The annual interest rate on the loan will vary in line with changes to the milk price, with a floor of 2.5% per annum and a cap at 10%. At the current forecast milk price for this season of $5.30/kg milk solids, the interest rate on the loan would be just 2.6%. At $8.40/kg for last year the interest rate would have been 8.8%.

When the loan is repaid after 10 years, a balloon interest payment is payable at a rate determined by the percentage increase in the REINZ Dairyland price index during the term of the loan.

Watters says it’s well documented that NZ agriculture is falling short of its capital requirements.

“According to the ANZ Greener Pastures report 2012 New Zealand will require between now and 2050; NZ$210 billion in capital investment to enable production growth and NZ$130 billion to support farm turnover.
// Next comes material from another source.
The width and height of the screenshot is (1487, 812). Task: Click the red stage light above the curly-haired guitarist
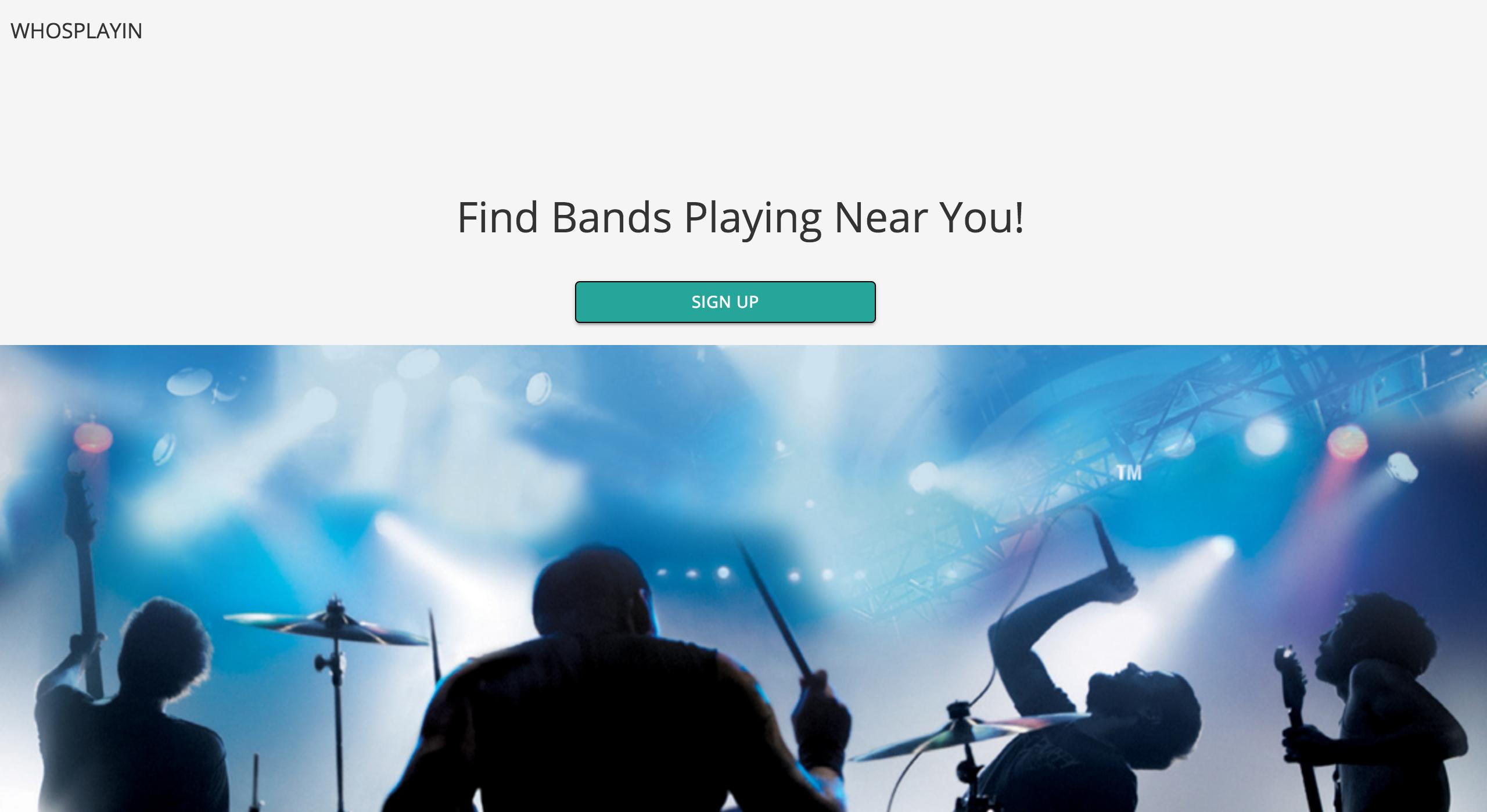[1346, 443]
“From a farmer perspective, a loan from a Trust will provide many of the benefits of taking on an equity partner. Senior debt will be cheaper and financial risk will be reduced because interest rates will breathe with each season’s Milk Price, and there will be a defined exit.

“And while the loan will be a secured obligation, farmers will have a free hand to run their farms as they see fit rather than having to negotiate with an equity partner and the farmer will keep more of the capital gain” Watters says.

New Zealand Trade and Enterprise Capital team general manager, Quentin Quin describes the fund as exactly the type of innovative, strategically beneficial leverage instrument emerging and high growth New Zealand farmers need.

NZTE supported ACF during development of the fund to access markets and offshore regulatory and investor networks.

“It’s an innovative instrument that ensures New Zealand farmers can grow without losing governance control,” says Quin.

Andrew Watters says ACF has already received strong interest in the fund, which is now open for investment.

Dairy Farming Trust Loan features for farmers:
Easier to source equity capital than traditional Equity Partnership capital
No loss of control or governance issues
The Trust does not share in above average performance
The capital gain owed to the trust is offset by tax deductions available during the life of the loan
A farmers share of capital gain is not diluted by as much as an equity product

**This not an offer of securities to the public for the purposes of the Securities Act 1978 (“Securities Act”) or a regulated offer to retail investors for the purposes of the Financial Markets Conduct Act 2013 (“FMCA”). The offer in this Information Memorandum is available only to:
• (i) Persons who are each required to pay a minimum subscription amount of at least $750,000 for units on acceptance of the offer and before the allotment of those securities; and
• (ii) Persons who have each previously paid a minimum subscription amount of at least $750,000 for units of the same class that are held by those persons.


The law normally requires people who offer financial products to give information to investors before they invest. This requires those offering financial products to disclose information that is important for investors to make an informed decision. The usual rules do not apply to this offer because there is an exclusion for offers where the amount invested upfront by the investor (plus any other investments the investor has already made in the financial products) is $750,000 or more. As a result of this exclusion, you may not receive a complete and balanced set of information. You will also have fewer legal protections for this investment.

Investments of this kind are not suitable for retail investors. Ask questions, read all documents carefully and seek independent financial advice before committing yourself.